O silêncio que se seguiu foi ensurdecedor. Maxon congelou. Seus dedos afrouxaram o aperto nos pulsos de Clara, e ele recuou um passo, como se tivesse levado um tiro. Ele olhou para o ventre dela, depois para o rosto banhado em lágrimas, e a compreensão começou a se infiltrar em sua mente como um veneno.

— O quê? — sussurrou ele, a voz subitamente rouca.

— Eu tentei te contar — disse ela, soluçando, abraçando o próprio corpo. — Naquela noite no seu escritório, eu ia dizer. Mas você só falava da América. Você só falava do quanto ela era "especial" e "autêntica". Você me tratou como se eu fosse lixo, Maxon. Como se as noites que passamos juntos nunca tivessem existido.

— Não... — Maxon balançou a cabeça, o pânico substituindo a raiva. — Não pode ser meu. Você e aquele soldado...

— Kael é o único que me tratou como um ser humano nestes últimos meses! — gritou Clara. — Ele me ajudou quando eu não conseguia parar de vomitar, ele me trouxe comida quando eu estava fraca demais para andar, enquanto você passava por mim nos corredores e nem lembrava o meu nome! Ele é mais pai para essa criança do que você jamais teria coragem de ser, porque você é um covarde, Maxon! Você tem medo do seu pai, tem medo do que a América vai pensar, tem medo de tudo o que não está no seu roteiro de príncipe perfeito!

Maxon sentiu o mundo desabar. A imagem que ele construíra de si mesmo — o homem justo, o futuro rei benevolente — estilhaçou-se. Ele olhou para Clara e, pela primeira vez em muito tempo, não viu a "Seis gordinha" ou a "criada invisível". Ele viu a mulher que ele tinha amado em segredo, a mulher que agora o olhava com um desprezo que ele sabia que merecia.

— Clara, eu não sabia... eu... — Ele tentou se aproximar, mas ela recuou, encostando-se na parede.

— Não toque em mim. Nunca mais toque em mim.

A porta do refeitório se abriu novamente, e Kael entrou. Ele não hesitou ao ver o príncipe; ele caminhou direto para o lado de Clara, colocando um braço protetor ao redor dela.

— O senhor já causou dano suficiente por uma noite, Alteza — disse Kael, sua voz era uma lâmina de gelo.

Maxon sentiu uma onda de ciúmes e raiva borbulhar novamente, mas desta vez, estava misturada com uma culpa sufocante.
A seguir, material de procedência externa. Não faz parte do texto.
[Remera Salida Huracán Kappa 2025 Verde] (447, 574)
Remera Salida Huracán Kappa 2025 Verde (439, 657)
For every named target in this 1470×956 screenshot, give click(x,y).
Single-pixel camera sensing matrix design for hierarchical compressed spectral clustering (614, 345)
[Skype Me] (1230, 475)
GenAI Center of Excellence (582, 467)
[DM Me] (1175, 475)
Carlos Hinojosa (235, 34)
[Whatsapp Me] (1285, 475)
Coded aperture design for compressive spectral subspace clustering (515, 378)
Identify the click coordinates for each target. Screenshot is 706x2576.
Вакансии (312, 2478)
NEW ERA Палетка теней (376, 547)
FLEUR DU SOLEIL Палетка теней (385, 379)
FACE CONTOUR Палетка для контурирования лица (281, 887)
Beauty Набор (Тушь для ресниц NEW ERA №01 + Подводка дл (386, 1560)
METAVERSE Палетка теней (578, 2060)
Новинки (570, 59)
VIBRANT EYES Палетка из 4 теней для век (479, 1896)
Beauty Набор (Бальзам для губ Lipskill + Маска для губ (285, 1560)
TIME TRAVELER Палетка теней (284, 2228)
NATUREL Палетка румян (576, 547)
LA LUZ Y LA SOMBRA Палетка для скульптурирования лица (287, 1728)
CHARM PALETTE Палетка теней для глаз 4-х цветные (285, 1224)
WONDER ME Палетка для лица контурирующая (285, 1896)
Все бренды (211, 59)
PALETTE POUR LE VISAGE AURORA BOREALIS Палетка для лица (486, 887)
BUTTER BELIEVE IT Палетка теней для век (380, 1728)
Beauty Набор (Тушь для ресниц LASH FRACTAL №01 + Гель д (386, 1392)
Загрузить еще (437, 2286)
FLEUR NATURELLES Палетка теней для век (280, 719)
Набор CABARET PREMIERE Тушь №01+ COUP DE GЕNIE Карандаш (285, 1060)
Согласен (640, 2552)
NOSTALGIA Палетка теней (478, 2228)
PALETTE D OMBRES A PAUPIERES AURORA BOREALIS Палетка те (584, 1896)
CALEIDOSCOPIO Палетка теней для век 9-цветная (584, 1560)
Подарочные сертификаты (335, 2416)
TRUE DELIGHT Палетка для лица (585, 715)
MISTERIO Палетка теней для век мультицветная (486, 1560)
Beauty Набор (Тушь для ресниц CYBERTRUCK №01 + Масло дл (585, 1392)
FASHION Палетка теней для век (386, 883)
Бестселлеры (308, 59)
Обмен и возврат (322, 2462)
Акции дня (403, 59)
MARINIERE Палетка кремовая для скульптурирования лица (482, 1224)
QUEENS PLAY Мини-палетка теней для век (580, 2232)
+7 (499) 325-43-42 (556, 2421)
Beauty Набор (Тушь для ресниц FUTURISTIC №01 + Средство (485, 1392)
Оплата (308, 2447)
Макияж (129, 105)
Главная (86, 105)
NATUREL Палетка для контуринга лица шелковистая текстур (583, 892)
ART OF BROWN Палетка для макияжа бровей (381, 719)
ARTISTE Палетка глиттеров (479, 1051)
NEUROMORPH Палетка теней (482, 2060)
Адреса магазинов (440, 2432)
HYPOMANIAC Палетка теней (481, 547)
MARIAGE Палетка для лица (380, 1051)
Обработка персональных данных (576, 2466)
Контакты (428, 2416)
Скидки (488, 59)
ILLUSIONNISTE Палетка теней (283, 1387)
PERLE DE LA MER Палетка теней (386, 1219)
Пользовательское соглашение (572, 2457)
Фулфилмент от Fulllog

— Ela está grávida, soldado — disse Maxon, tentando recuperar alguma autoridade, embora sua voz tremesse. — Ela carrega um herdeiro de Illéa. Você não tem lugar aqui.

— Eu tenho o lugar que o senhor abandonou — respondeu Kael, olhando Maxon nos olhos, desafiando a coroa que ele usava. — Eu a amo. E eu vou cuidar dela e desse bebê, seja neste palácio ou na sarjeta. O senhor tem a sua Seleção, tem a sua América e tem o seu trono. Deixe Clara em paz.

Maxon abriu a boca para ordenar a prisão de Kael, para exigir que Clara ficasse, para reivindicar o que era "seu". Mas ele olhou para a forma como Clara se aninhava no abraço do soldado, buscando um conforto que ele, o príncipe, nunca soubera dar de verdade. Ele percebeu que, no momento em que escolhera a opinião de América e o brilho das câmeras sobre a lealdade silenciosa de Clara, ele a perdera para sempre.

— Saiam — disse Maxon, a voz quase inaudível, dando as costas para eles. — Saiam antes que eu mude de ideia.

Clara não olhou para trás. Com o apoio de Kael, ela caminhou em direção à escuridão do corredor, deixando para trás o príncipe e seu palácio de ilusões. Ela ainda era uma Seis, ainda estava grávida e o futuro era incerto e perigoso. Mas, enquanto sentia a mão firme de Kael na sua, ela soube que, pela primeira vez, não era mais invisível. Ela era Clara, e ela sobreviveria, longe da sombra de uma coroa que nunca foi feita para ela.